驚いた。そこには小学生の描く絵ではない、なにか大人びた神社が描かれていた。遠近法も影もしっかりあって、図工の教科書に載っているようなカッコイイ絵だった。結局その写生会では、みっちゃんの絵には絵の具では絶対出ないピカピカした色の小さな紙が貼られ、僕の絵には何も張られなかった。その瞬間、みっちゃんは僕のライバルになった。そして、その後一生のライバルになった。
同じ中学に進むと、みっちゃんと僕はほとんど同じくらいの成績だった。要領だけ良い僕は受験に必要な主要5教科だけ勉強し、学年で20番くらいをうろついていた。みっちゃんは5教科だけだと僕より下だったけど、音楽や技術もしっかり勉強するから全教科になるといきなりベスト10にランクインした。
勉強だけじゃない。スポーツもだいたい同じくらいのタイムで走るし、やっている部活は、サッカーと野球と違ったけれどお互いレギュラーと補欠のギリギリのあたりを彷徨っていた。女の子に関してはみっちゃんはジャニーズ系の色男だったけれど、野球部=坊主が災いし、その頃流行っていたチェッカーズカットにしていた僕の方が一歩リードしていたか。でもそれも3年の夏休みまでのことで、部活を引退して髪を伸ばしたみっちゃんは、突然学年の女子の人気者になっていった。

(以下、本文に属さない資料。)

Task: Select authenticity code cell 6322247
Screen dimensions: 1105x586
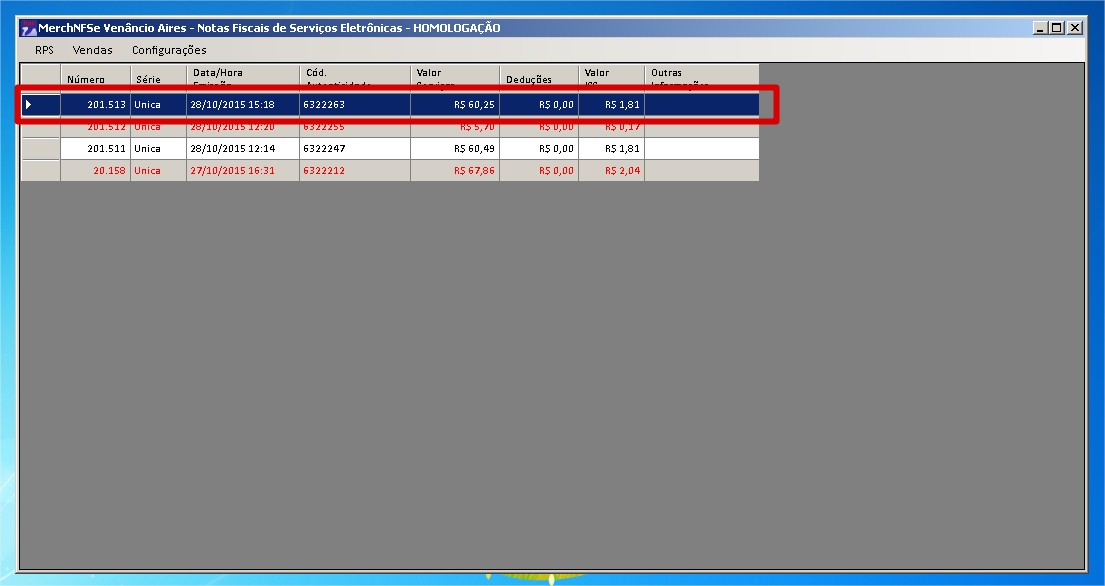Action: pos(355,149)
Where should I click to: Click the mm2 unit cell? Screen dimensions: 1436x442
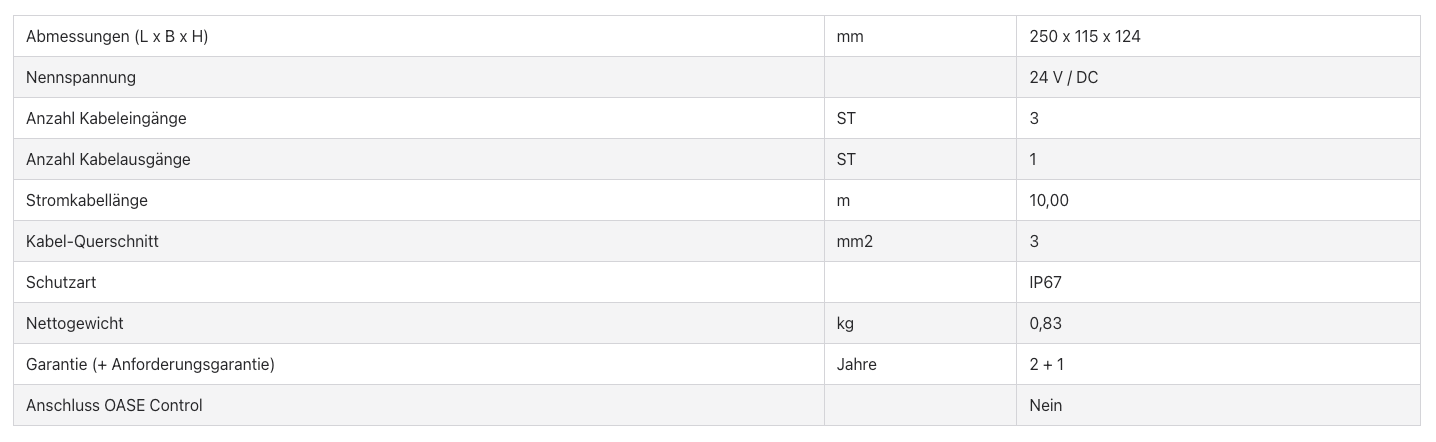point(855,242)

一度だけケンカしたことがあって、それは確か僕が勝ったけど、本当はみっちゃんは空手をやっていて、僕なんか一発でやっつけられる力を持っていたことを後で知った。僕を殴らなかったのは、たぶん僕のプライドを守るための優しさだったのだろう。
高校受験は僕が勝ち、ひとつだけランクの上の高校に入学したけど、僕はそこで力尽きた。大学受験に失敗し、予備校を二ヶ月で辞め、アルバイトをはじめた頃、みっちゃんは理系を選択し短大に入学。その後予定通り4年生に編入し、大学院まで行ったっのにはビックリした。

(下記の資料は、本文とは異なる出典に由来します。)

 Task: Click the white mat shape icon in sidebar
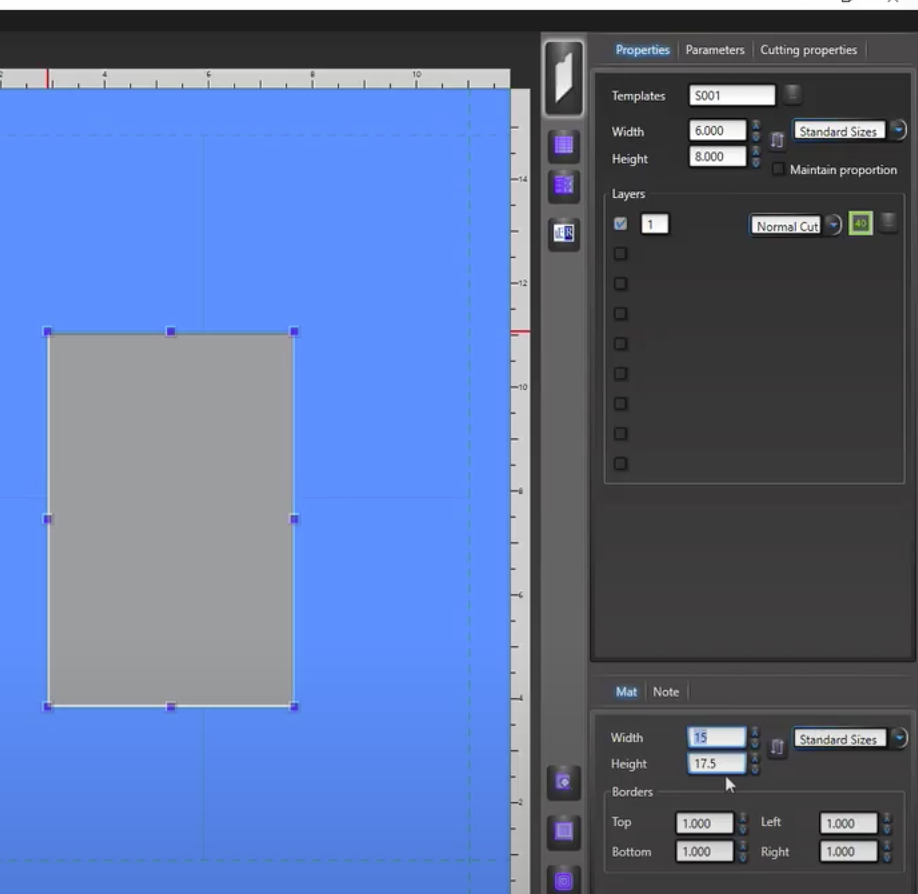(x=563, y=78)
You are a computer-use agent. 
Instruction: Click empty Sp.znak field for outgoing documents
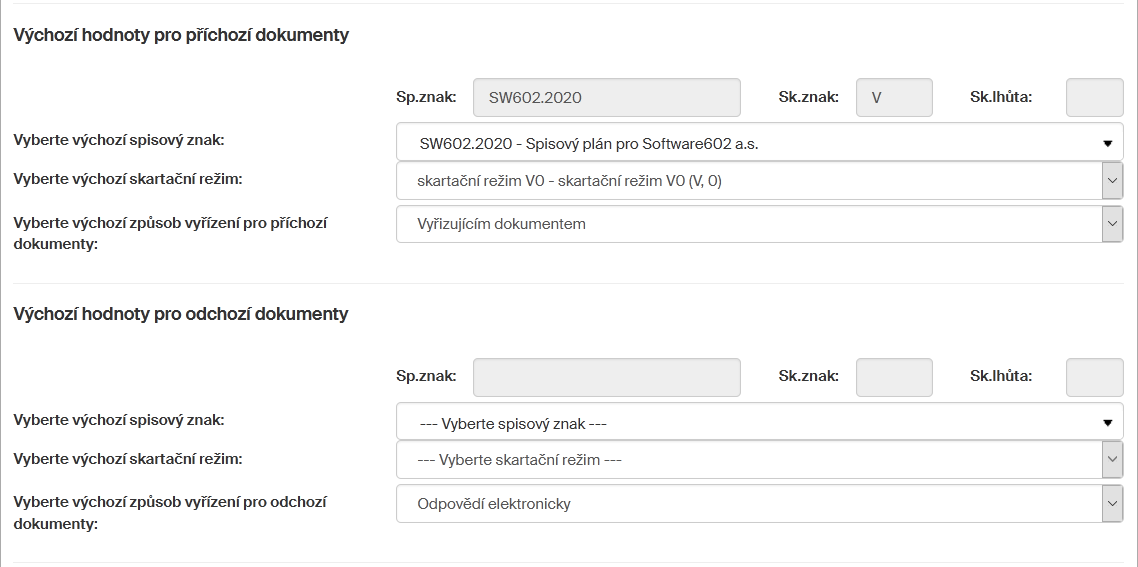point(606,377)
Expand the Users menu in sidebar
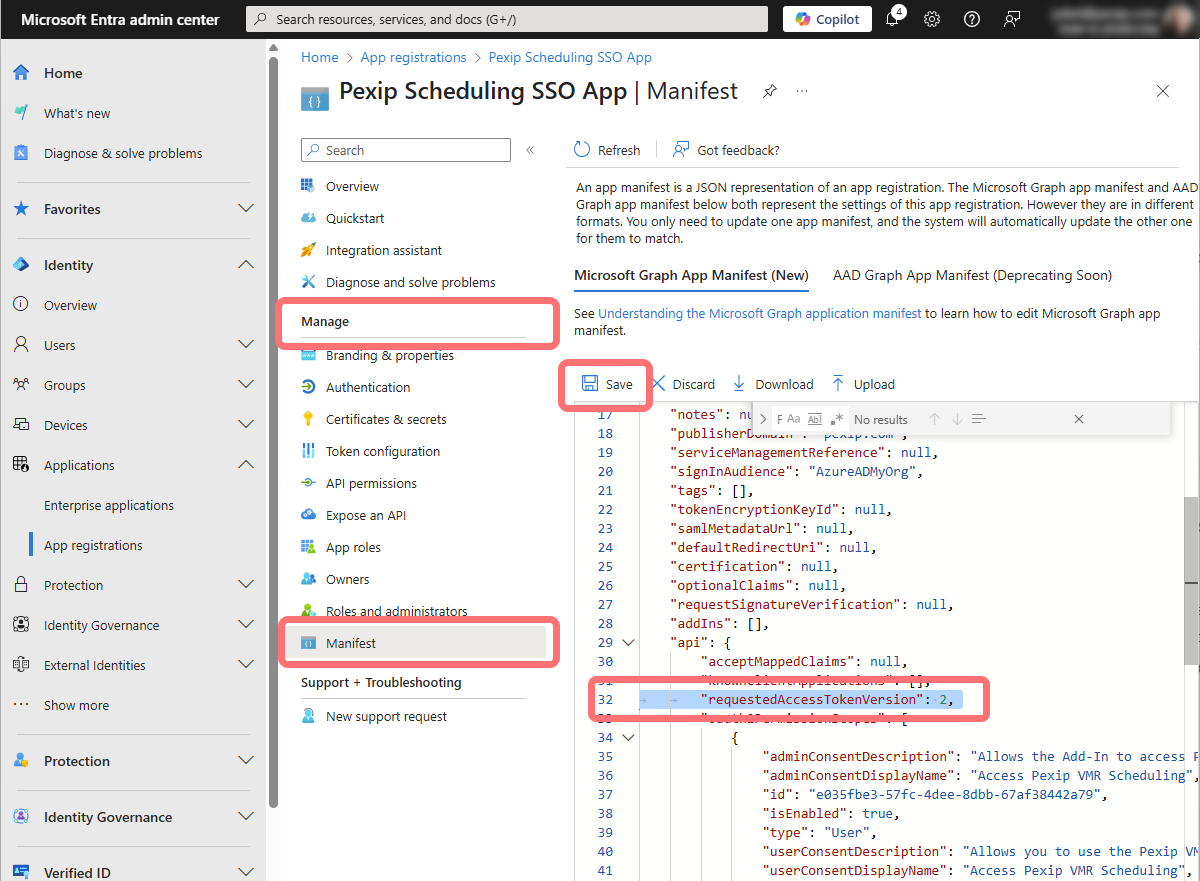The width and height of the screenshot is (1200, 881). pyautogui.click(x=245, y=345)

遊び方も僕がカヌーに乗ってフラフラしている頃、みっちゃんはクラブでカッコイイ酒と綺麗な女の子をつかまえていたっけ。
その辺からライバルはずっと向こうを歩きだす。
就職先は社員数万人の世界企業。研究所に勤め、海辺のアパートを借りて、週末はマイク真木みたいに自由に暮らしているという。いつも遊びに来いっていうけれど、ガキ二人を抱えて何だかすんなりおとっつぁんになっちまった身としては、ちょっとその生活を見るのはつらいかとなかなかすんなり誘いに乗れずにいる。
そうみっちゃんはいつもセンスが良くて、そして僕はいつも泥臭かったんだ。
だから僕はいつもみっちゃんの書く絵に憧れ、その生活が羨ましかった。最後に会ったのは確か3年前の子分ダボの結婚式だったけど、そのとき着ていたみっちゃんのスーツ、格好良かったなぁ。おまけに僕のスピーチはたいして面白くなかったけれど、みっちゃんの余興、大盛り上がりだったもんな。
★ ★ ★
そんなライバルみっちゃんから久しぶりに連絡があった。
「本を物色していたら「本の雑誌ベスト1」と書かれた帯を見つけ『流星ワゴン』を読む。昔、ツグ(僕のこと)に薦められて読んだ『リプレイ』を思い出しつつ、堪能。しばらく重松清を読んでいたら『本の雑誌』30周年記念号を発見! 懐かしの『透明人間の告白』が出ているし、しばらくはこのベスト30をたよりに本を読みます」
そういえばみっちゃんと本の趣味は一緒だったんだよね。僕が『本の雑誌』100号で知った『リプレイ』や『透明人間の告白』、それからロバート・B・パーカーの『初秋』を読んで二人で思い切りスペンサーシリーズにハマったっけ。
みっちゃん、今度、俺が今一番好きな金城一紀の著作、送るね。